October 18th, 2006
|jimbojones||06:21 pm - linguistic oddities|
When I speak to non-native English speakers, it makes me wonder what sort of little linguistic tics my own English-native-ness makes me inflict on other languages when I try to speak them. And how people ever get the brass balls to impersonate native speakers of another language, with how obvious the giveaways are on even extremely fluent speakers.
For instance, every Chinese and Indian ESL'er I know avoids the gender-neutral pronoun - it - like the fucking plague. "It" may wind up being "him" or "her" occasionally, but more frequently "it" becomes a never ending stream of "this one" or "that one."

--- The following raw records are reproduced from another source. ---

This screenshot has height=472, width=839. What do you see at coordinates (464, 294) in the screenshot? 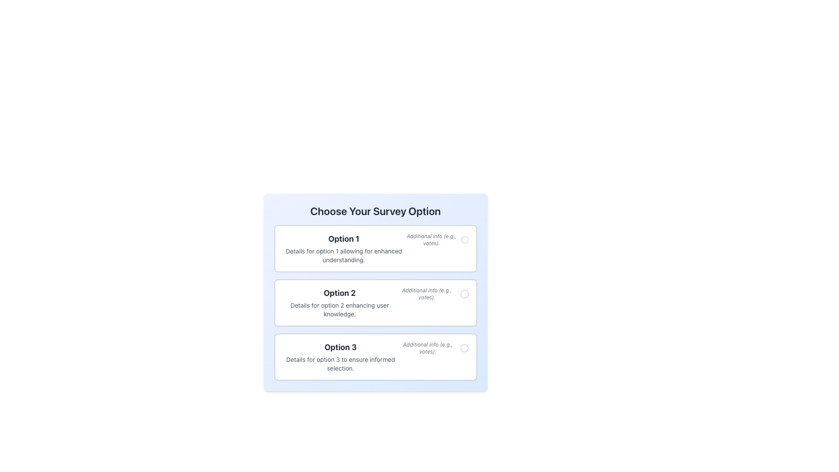
I see `the circular graphics element that serves as a visual indicator for a selectable option in the radio button group, located to the right of the 'Option 2' label` at bounding box center [464, 294]. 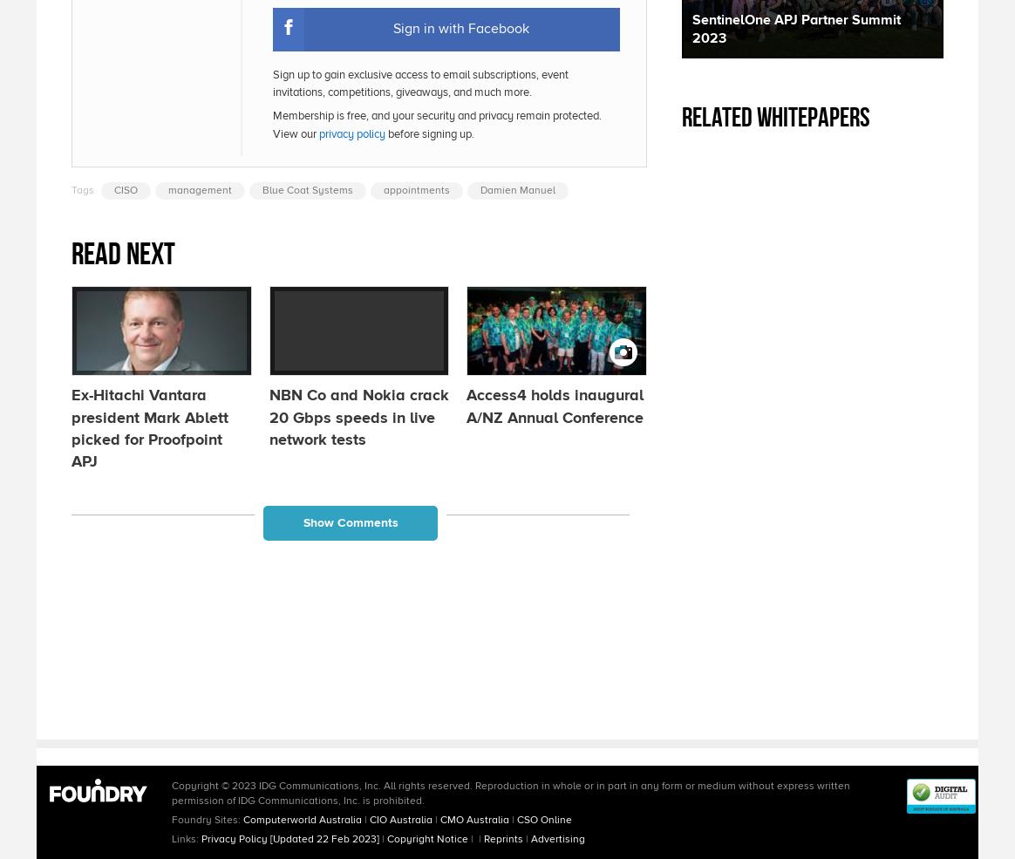 I want to click on 'Copyright © 2023 IDG Communications, Inc. All rights reserved. Reproduction in whole or in part in any form or medium without express written permission of IDG Communications, Inc. is prohibited.', so click(x=510, y=792).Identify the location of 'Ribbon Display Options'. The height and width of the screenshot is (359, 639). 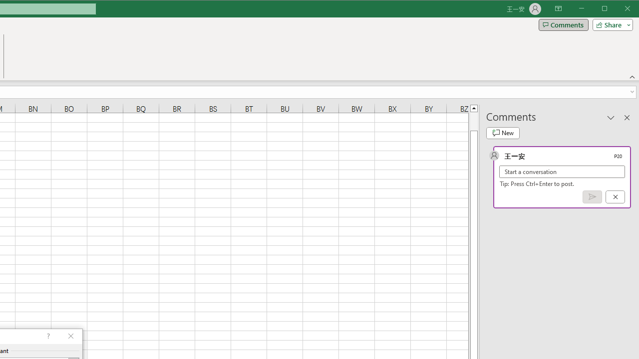
(558, 9).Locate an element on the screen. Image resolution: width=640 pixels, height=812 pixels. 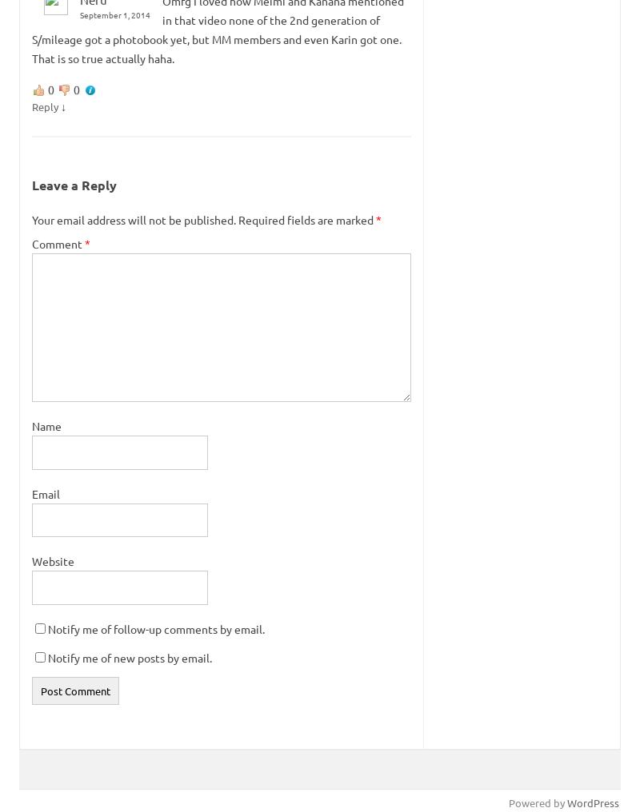
'Email' is located at coordinates (45, 493).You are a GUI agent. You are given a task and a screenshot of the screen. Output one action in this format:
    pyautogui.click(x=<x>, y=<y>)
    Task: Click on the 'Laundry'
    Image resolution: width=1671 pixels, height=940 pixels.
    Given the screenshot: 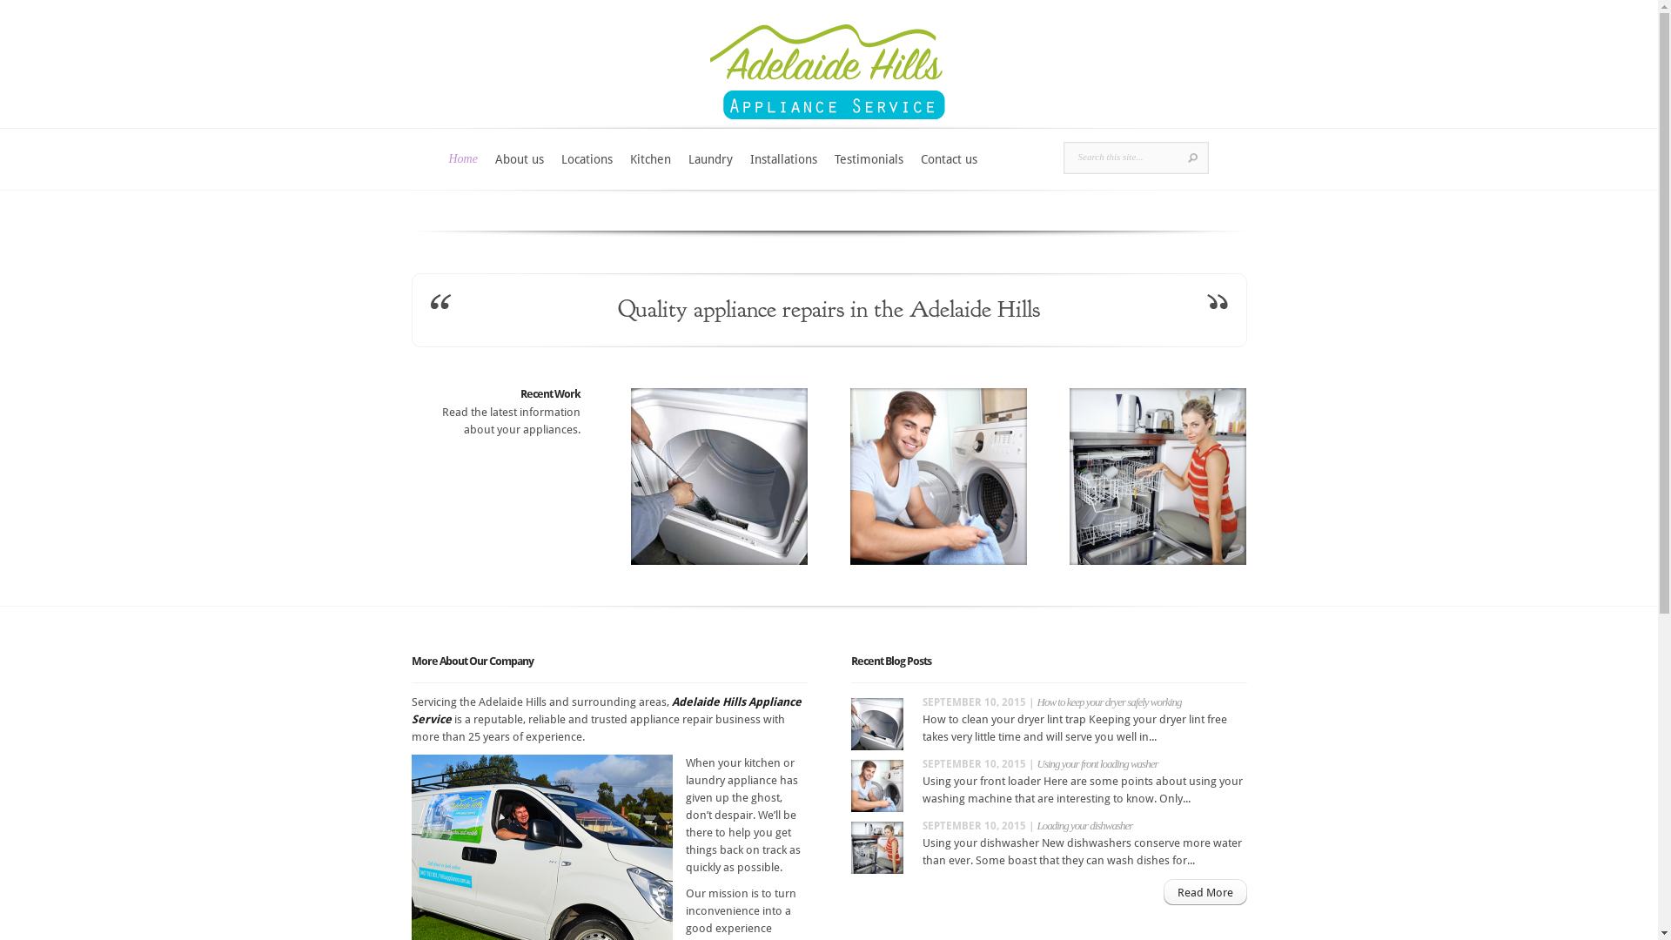 What is the action you would take?
    pyautogui.click(x=710, y=170)
    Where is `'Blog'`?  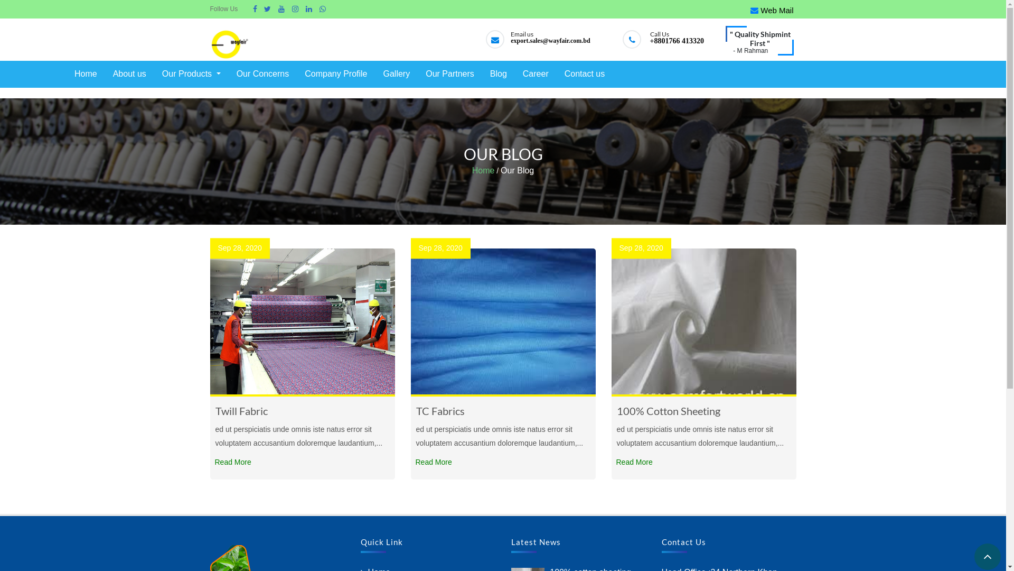
'Blog' is located at coordinates (498, 73).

But here's the weird thing - in Japanese, "this one" and "that one" are exactly what you say - "kore, sore, are"; "this one near me, that one near you, that one over there." And yet I have never heard a single Japanese ESL'er use that construction in English. They all seem to do fine with pronouns, even though in Japanese you hardly ever use the equivalent of a pronoun at all (you don't say "how is your health?" in Japanese, for example, you literally say "good health?" and the listener is expected to infer that you are asking his or her health instead of declaring your own).
So why do Japanese people seem to get pronouns so easily, while Indian and Chinese folks remain uncomfortable with 'em?